DOCUMENT PASSAGE:
Reputation: 29
I've wrote a script to read .pdf files. Everything works ok if filename is something like document.pdf but sometimes I receive files with document (1).pdf and the script fails. Following is the code
Any idea?
$dir = $_POST['dir'];
$fname = basename( $_FILES['filename']['name']);
$full_fname = $dir.$fname;
$command ='/usr/bin/pdftotext -layout '.$full_fname.' -';
$content = exec($command, $output, $returnvar);
$count = count($output);
if ($count == 0) {die("Sorry but cant open the file. Maybe the filename contains () or unwanted chars");}
Upvotes: 2
Views: 1291
Reputation: 15969
Do no use $_FILES['filename']['name']
but $_FILES['filename']['tmp_name']
.
The name
field contains the name the uploader claims the file to have on their local file system. This name can be used (after proper output escaping) to give the user a reference.
The tmp_name
is a file name under which the file is stored in a temporary location by PHP after upload. This filename is randomly system generated and free from user injection. But mind that you have to copy/move the file (best using move_uploaded_file()) to a permanent storage place (best outside your document root) in case you need the file later on.
If you ever pass data to command line use escapeshellarg() For instance:
$fname_escaped = escapeshellarg($_FILE['filename']['tmp_name']);
$command ='/usr/bin/pdftotext -layout '.$fname_escaped.' -';
(Yes, even the tmp name, which is most likely safe has to be escaped, both to prevent potential future issues, as well as simplifying cod review)

DATASET ROWS:
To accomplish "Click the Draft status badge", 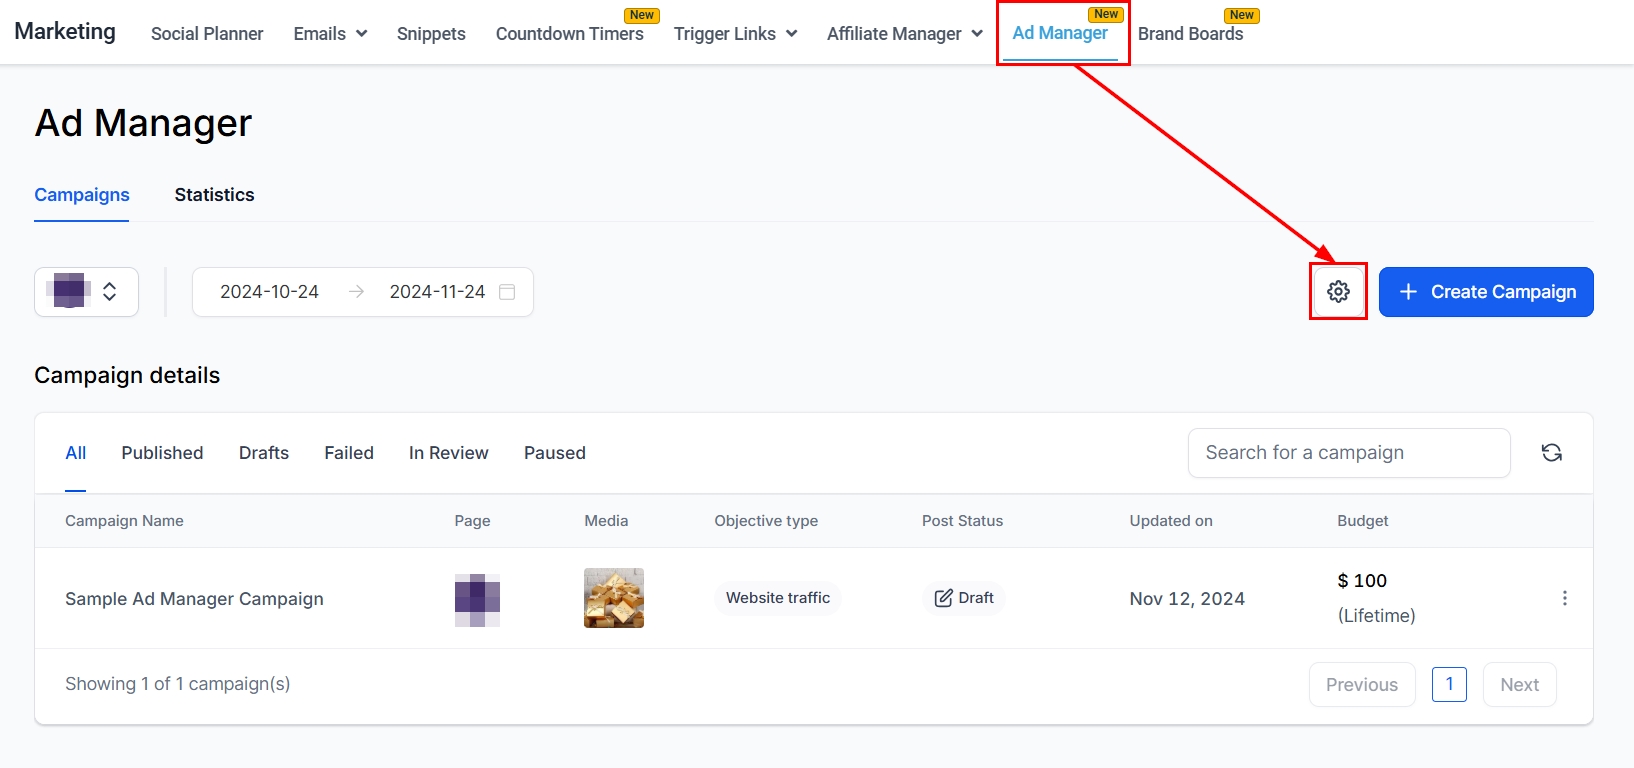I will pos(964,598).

...

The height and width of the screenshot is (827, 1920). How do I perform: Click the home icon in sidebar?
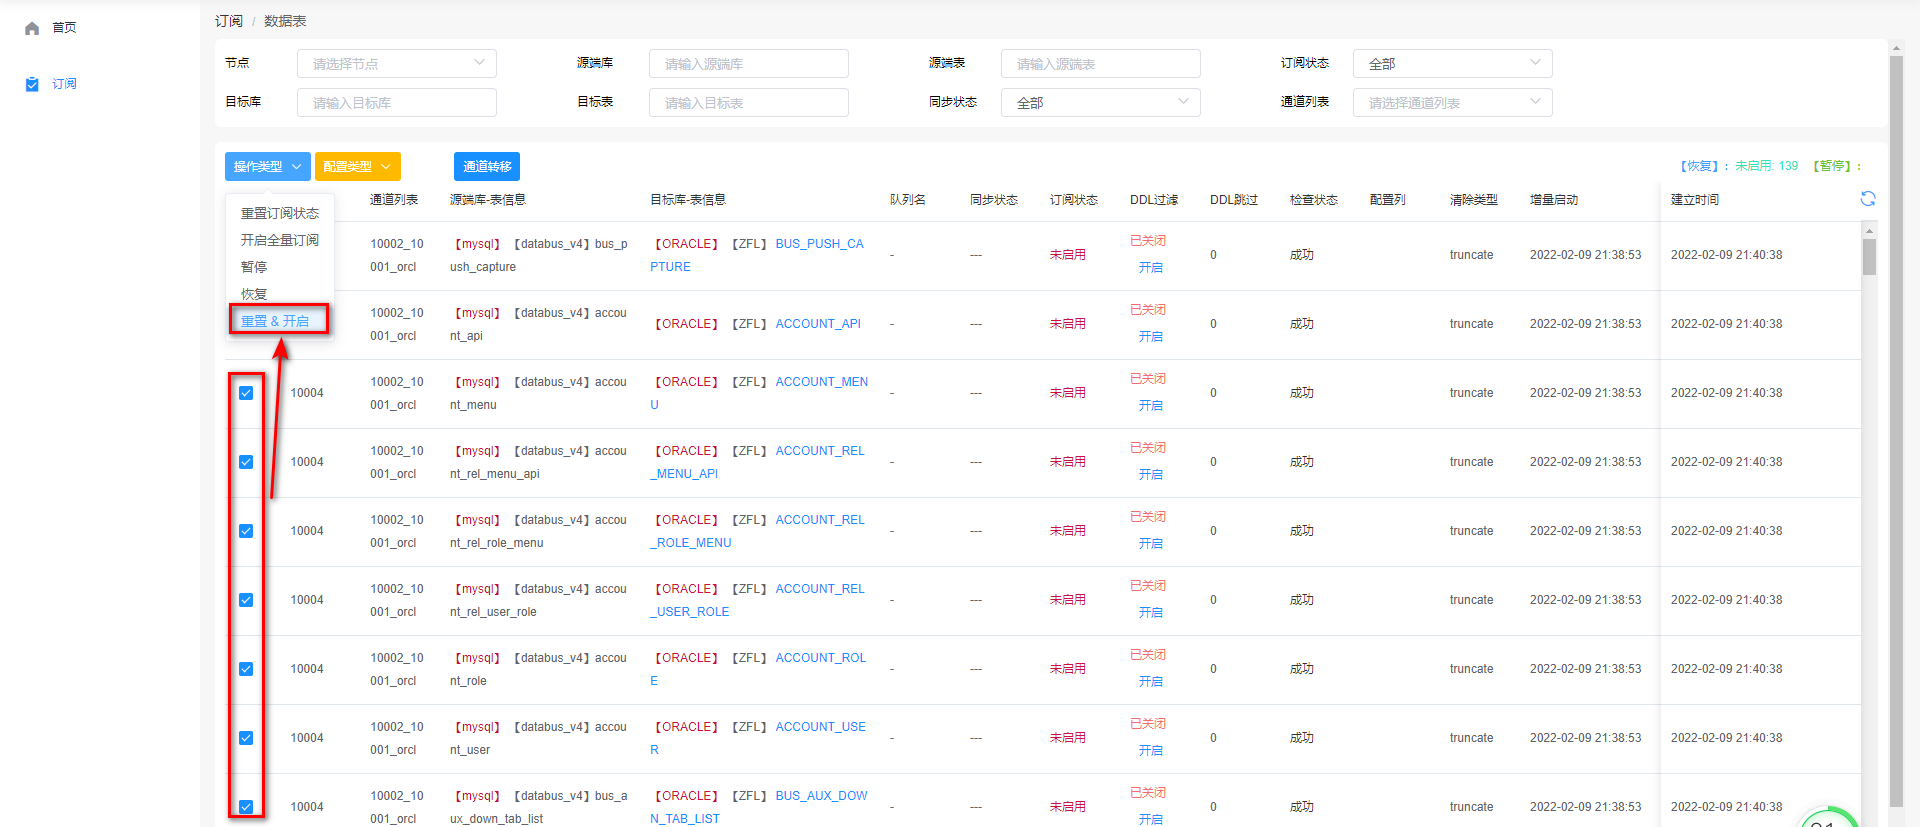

---

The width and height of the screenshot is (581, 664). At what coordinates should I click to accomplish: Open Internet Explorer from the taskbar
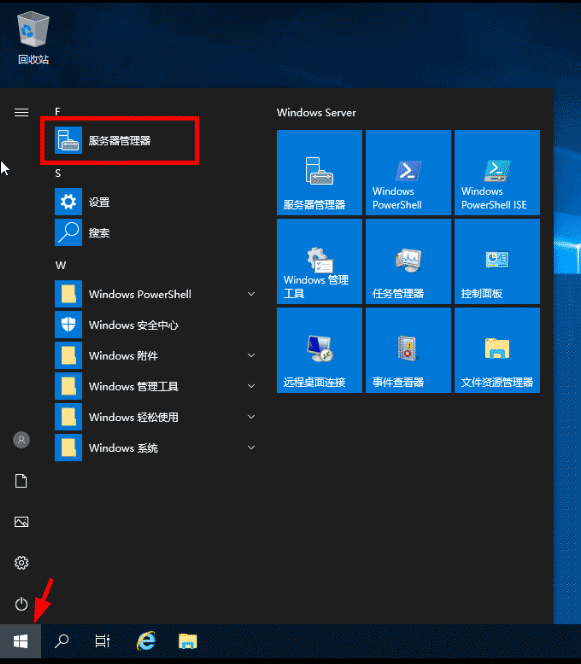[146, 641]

WRITTEN TASKS:
**A)** In the forum thread about reading uploaded PDF files with PHP, where does the reply advise moving the uploaded file if it is needed later?
**B)** Pick up the forum thread about reading uploaded PDF files with PHP after its last line and write what follows.

RESULTS:
**A)** To a permanent storage place, ideally outside the document root, preferably using move_uploaded_file().

**B)**
When printing to the user always escape data, depending on the context, using htmlentities(), json_encode or similar:
$fname_html = htmlentties($_FILE['filename']['name'], ENT_QUOTES);
echo "Thank you for uploading <i>{$fname_html}</i>.";
Such escaping should also be done on the result of an external pogram like pdftotext
.
When storing the name to a database use the proper escaping routines or parameter binding.
Always, for all data coming from outside your program.
Upvotes: 2
Reputation: 3091
Use this regular expression. suppose your $fname
look like document (1).pdf (one spaces or more then one spaces) would come out as document_(1).pdf.
$fname = preg_replace('/\s+/', '_', $fname);
// output : document_(1).pdf you get this output...
// Or Removing All special characters and spaces from filename
$fname = preg_replace("/[^a-z0-9\_\-\.]/i", '', $fname);
// output : document_1.pdf you get this output...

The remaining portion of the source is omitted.